◆ Exercise goal
Everything from the line containing "The height and" to the final line of the records below should be given again exactly, and nothing else.

◆ Excerpted data
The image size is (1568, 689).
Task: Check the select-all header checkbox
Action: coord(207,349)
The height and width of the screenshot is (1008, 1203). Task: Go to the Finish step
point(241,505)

◆ Solution to the exercise
The height and width of the screenshot is (1008, 1203). Task: Go to the Finish step
point(241,505)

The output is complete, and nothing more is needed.